A passagem por Mérida, a Emerita Augusta que foi capital da Lusitânia, constitui um tratado de civilização romana, com o seu anfiteatro de espetáculos circenses, o teatro, a grande ponte romana, e um extraordinário museu, em que sobressaem os mosaicos que do chão foram reedificados em paredes, como se fossem grandes  quadros de museu, que esta solução permite apreciar na sua constituição e desenhos.

Mais que tudo, a cidade de Córdoba, onde os vestígios romanos ficam completamente envolvidos pela soberba mesquita, segundo alguns especialistas o mais notável monumento de Espanha, pela qualidade da sua construção e pelo cuidado da sua preservação. Edificada em meados do século VIII (756-784), após a queda do califado de Córdoba, em 1236 perante orei Fernando III, foi convertida em basílica cristã, com a manutenção e aproveitamento da beleza e criatividade da sua construção original, onde as arcadas árabes se tornaram ogivas cristãs, na mesma busca do sentido de Deus.
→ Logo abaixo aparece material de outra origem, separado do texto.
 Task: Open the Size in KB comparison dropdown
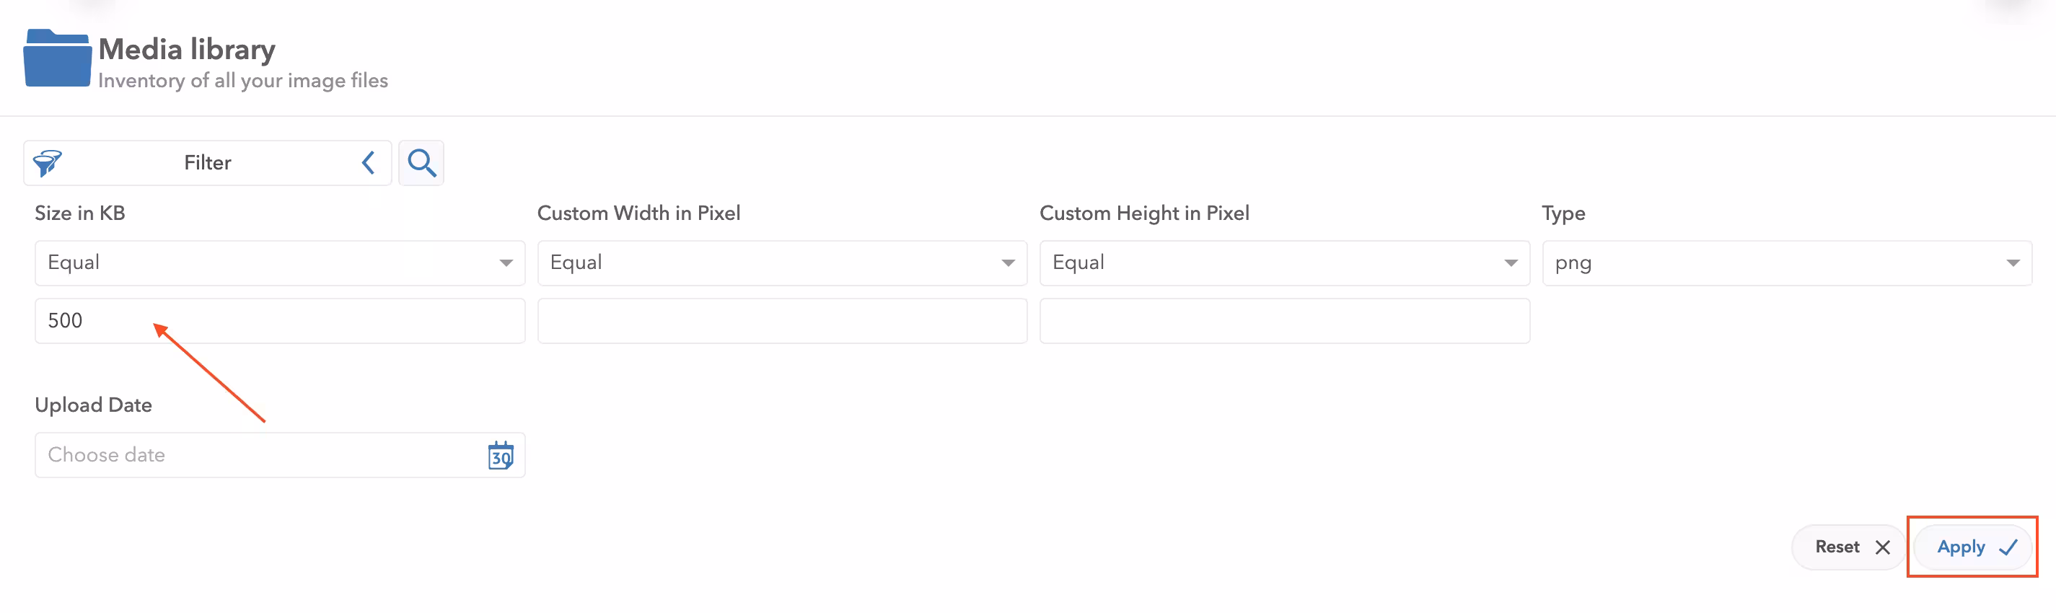(279, 263)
Granada, cuja queda se verificou em 1486, com a capitulação do seu último rei, Boabdil, perante os reis católicos, deixou outro dos grandes monumentos de origem árabe em todo o mundo: a Palácio da Alhambra, que permanece na sua estrutura original, rodeado pelos jardins de Generalife, envolvidos pelos bairros judeus, árabes a cristãos que os rodearam, até à abadia do Sacromonte. O circular Palácio de Carlos V é ícone desta passagem do árabe ao europeu.
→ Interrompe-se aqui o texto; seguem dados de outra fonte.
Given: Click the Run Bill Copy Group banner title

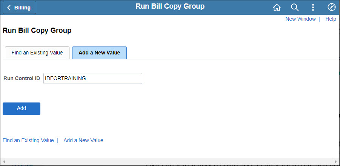Looking at the screenshot, I should pyautogui.click(x=170, y=6).
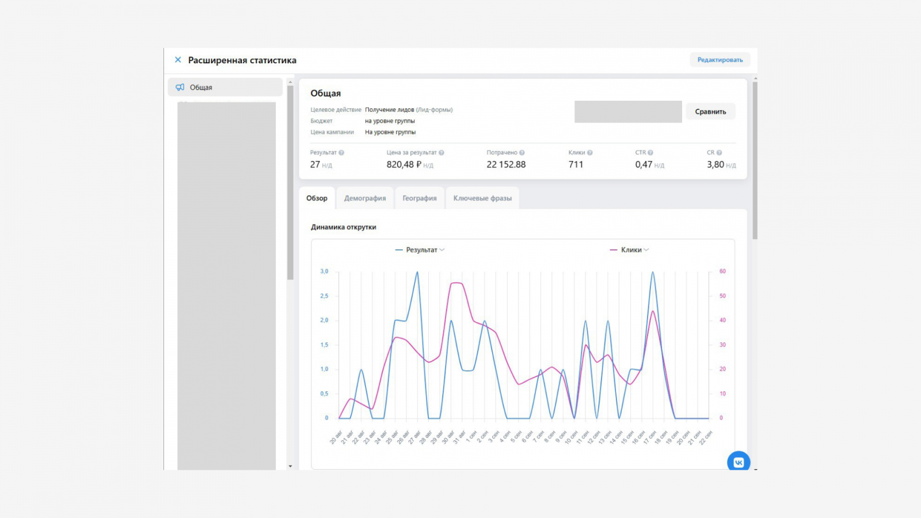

Em Granada, no tempo de Isabel a Católica, se edificou a chamada “capilla real” em estilo gótico, vulgarmente dito plateresco, parecido com o nosso manuelino, estabelecendo a ligação entre o gótico original e o mundo renascentista. A seu lado, a imponente catedral, obra do célebre arquitecto, Alonso Cano (1601-1667), edificada ao longo do século XVII.

Dois monumentos, entre tantos, merecem atenção: a Cartuja, obra de uma originalidade impressionante, edificada pelos monges, onde os traços celebram uma arte afastada do mundo mais rica de significados; e a basílica de São João de Deus, o “português de Granada”, como lhe chama uma conhecida biografia, homem de uma prodigiosa imaginação criadora, que reuniu a fé e generosidade humana ao elemento social e caritativo, com a fundação de um hospital que se tem remodelado até aos nossos dias.  Em torno deste universo se aprimoram as dimensões da expressão artística, que nos ensina que a arte constitui uma expressão das mais fundas capacidades do espírito humano: aquele que constrói fraternidade edifica também a sua expressão artística.

De Sevilla não há muito a dizer, porque a própria cidade nos diz tudo. A sua imponente catedral, a segunda maior europeia depois de São Pedro, traduz um universo de história, de arte e de cultura. Construída a partir de meados do século XV, a sua nave maior, embora truncada pelo coro que se colocou nas catedrais espanholas para funcionalidades litúrgicas, de mais de cem metros de comprimento, termina num grandioso retábulo que encerra todo o mistério e toda a veneração dos símbolos cristãos: Santa Maria, os apóstolos, os grandes santos da cristandade e os ritos da devoção popular.

Lá se encontram os túmulos de figuras centrais da história e da cultura peninsular: Cristóvão Colombo, Afonso X, o Sábio, tão importante na valorização das línguas peninsulares.

Importa trazer à memória outra figura da Igreja, Isidoro de Sevilla (560-636) que, quase dez séculos antes, evangelizou os povos visigóticos e deixou em seu nome a obra fundamental, Etimologias, a primeira enciclopédia do saber do seu tempo: Gramática, Retórica, Direito, Medicina, Matemática, para além da Teologia e das Ciências do seu tempo, incluindo a geografia da terra, as navegações, e a agricultura.